▶ _YOUR GOAL_
Find each line of the items below that contains the word "icon" and copy it out. Match case exactly.

▶ _PROVIDED RECORDS_

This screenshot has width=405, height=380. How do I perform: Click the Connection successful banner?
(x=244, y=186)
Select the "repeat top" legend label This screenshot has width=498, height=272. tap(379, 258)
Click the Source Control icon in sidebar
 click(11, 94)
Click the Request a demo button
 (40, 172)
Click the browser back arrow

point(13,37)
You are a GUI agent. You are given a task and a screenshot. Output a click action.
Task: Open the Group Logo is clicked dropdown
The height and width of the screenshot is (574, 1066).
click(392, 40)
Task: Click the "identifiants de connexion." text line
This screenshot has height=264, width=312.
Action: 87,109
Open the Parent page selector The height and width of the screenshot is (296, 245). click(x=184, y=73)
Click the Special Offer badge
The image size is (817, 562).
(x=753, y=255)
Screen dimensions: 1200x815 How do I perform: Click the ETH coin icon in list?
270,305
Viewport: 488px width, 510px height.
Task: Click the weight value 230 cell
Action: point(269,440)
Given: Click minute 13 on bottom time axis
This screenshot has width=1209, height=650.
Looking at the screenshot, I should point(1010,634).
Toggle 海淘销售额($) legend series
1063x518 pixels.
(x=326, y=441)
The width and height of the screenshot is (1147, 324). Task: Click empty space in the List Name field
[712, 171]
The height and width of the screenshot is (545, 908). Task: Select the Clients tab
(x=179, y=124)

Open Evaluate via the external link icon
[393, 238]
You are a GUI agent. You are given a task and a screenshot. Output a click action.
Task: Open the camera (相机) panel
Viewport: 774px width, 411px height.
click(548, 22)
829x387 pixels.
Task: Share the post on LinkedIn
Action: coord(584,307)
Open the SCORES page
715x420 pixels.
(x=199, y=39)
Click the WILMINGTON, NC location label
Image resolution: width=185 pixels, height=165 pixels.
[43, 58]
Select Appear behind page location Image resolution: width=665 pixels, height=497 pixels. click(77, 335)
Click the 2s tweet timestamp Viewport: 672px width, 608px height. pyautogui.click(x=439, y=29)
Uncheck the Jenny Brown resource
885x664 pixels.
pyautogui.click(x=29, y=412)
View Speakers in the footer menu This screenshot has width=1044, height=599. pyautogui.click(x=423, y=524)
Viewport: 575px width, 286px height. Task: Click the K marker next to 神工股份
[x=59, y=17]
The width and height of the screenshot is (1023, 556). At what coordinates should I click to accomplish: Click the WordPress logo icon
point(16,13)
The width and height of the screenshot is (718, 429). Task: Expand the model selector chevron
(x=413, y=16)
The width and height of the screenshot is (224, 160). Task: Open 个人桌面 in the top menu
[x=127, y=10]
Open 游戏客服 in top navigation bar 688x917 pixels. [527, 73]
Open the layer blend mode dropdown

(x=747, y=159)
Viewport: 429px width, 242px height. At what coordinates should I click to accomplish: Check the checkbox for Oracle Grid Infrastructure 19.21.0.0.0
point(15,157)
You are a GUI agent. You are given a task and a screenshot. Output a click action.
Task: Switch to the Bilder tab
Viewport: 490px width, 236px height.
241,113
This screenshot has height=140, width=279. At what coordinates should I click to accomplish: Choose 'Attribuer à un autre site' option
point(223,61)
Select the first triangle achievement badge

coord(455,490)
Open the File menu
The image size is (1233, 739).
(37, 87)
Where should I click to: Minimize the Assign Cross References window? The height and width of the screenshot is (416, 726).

▶ _EXERCISE RESULT_
Click the Source Control icon in sidebar
Screen dimensions: 1200x815 How do I perform: Click the ETH coin icon in list?
Open Evaluate via the external link icon
The width and height of the screenshot is (1023, 556). At what coordinates should I click to accomplish: Click the WordPress logo icon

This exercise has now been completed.